Parfois, on referme un livre et l’on sait, on sent confusément, non pas que l’on a manqué quelque chose, mais que ce quelque chose mystérieux et insaisissable est là, devant nos yeux et pourtant invisible. Parfois, il faut des jours pour l’appréhender. Parfois, on tourne en rond sans jamais trouver. Parfois, quelques instants suffisent. C’est pratique l’instant, on y met la durée que l’on veut.
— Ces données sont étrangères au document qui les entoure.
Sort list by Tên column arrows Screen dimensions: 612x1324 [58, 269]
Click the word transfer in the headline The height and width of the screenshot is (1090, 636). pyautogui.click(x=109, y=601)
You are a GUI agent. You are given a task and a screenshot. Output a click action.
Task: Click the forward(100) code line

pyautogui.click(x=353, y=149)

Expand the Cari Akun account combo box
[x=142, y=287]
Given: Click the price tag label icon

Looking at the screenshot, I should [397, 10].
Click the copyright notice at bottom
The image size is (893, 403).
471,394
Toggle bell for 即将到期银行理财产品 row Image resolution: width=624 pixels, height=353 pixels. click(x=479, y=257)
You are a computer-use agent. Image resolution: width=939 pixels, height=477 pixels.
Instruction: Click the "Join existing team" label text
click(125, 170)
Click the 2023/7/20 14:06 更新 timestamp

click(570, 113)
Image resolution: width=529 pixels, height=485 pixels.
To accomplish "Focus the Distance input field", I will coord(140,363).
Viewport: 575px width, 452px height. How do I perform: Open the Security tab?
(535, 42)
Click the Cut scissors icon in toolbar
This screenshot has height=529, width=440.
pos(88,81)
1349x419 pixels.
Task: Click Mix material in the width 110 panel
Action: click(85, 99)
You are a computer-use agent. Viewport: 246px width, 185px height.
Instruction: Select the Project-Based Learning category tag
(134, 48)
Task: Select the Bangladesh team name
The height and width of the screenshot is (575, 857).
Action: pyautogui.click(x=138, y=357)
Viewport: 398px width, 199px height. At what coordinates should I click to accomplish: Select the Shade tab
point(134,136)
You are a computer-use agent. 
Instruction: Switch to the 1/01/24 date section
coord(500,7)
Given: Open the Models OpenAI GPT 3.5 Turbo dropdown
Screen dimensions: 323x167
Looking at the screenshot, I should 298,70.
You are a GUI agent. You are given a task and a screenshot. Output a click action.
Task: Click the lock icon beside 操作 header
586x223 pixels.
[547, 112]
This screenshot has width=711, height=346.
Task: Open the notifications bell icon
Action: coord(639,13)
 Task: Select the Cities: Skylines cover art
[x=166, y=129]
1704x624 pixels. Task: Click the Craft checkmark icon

En fermant ce roman, La discothèque, un truc me turlupinait (non, ce n’est pas une allusion sexuelle !). Un truc évident, gros comme un camion garé en double file dans une impasse. Mais en hologramme. Un truc planté devant moi, s’agitant en tous sens vers lequel j’avance sans le voir. Et d’un seul coup, tel Paul Claudel lors de la messe de minuit, l’Illumination. Modeste lampe de chevet allumée en fait : il n’y a pas de dialogue dans ce bouquin… Je suppose que j’ai déjà dû rencontrer d’autres romans possédant la même particularité mais impossible de m’en souvenir. Je vais donc considérer ce livre dans son unicité et sa singularité : le seul roman sans une ligne de dialogue que je suis sûr d’avoir lu. C’est déjà pas mal.
La Discothèque est paru tout récemment dans la collection Incipit, Éditions Prisma et Steinkis Groupe, dont le principe est de raconter une première fois. La collection compte une dizaine de titres à ce jour.
Joy Sorman, l’auteur, inconnue de votre serviteur, y raconte la découverte du jazz par son héroïne, Justine Tendron (ce nom…) dans le Paris occupé. Rappelons que, selon le Larousse, le tendron désigne « un morceau du bœuf et du veau découpé dans la cage thoracique, au niveau des côtes flottantes ». Très sympa. Mais aussi, dans un niveau de langue familier, « une très jeune fille ». Vu que la première phrase indique que Justine a 19 ans en 1940, on se demande s’il était bien nécessaire de nous indiquer implicitement qu’il s’agit d’une jeune femme.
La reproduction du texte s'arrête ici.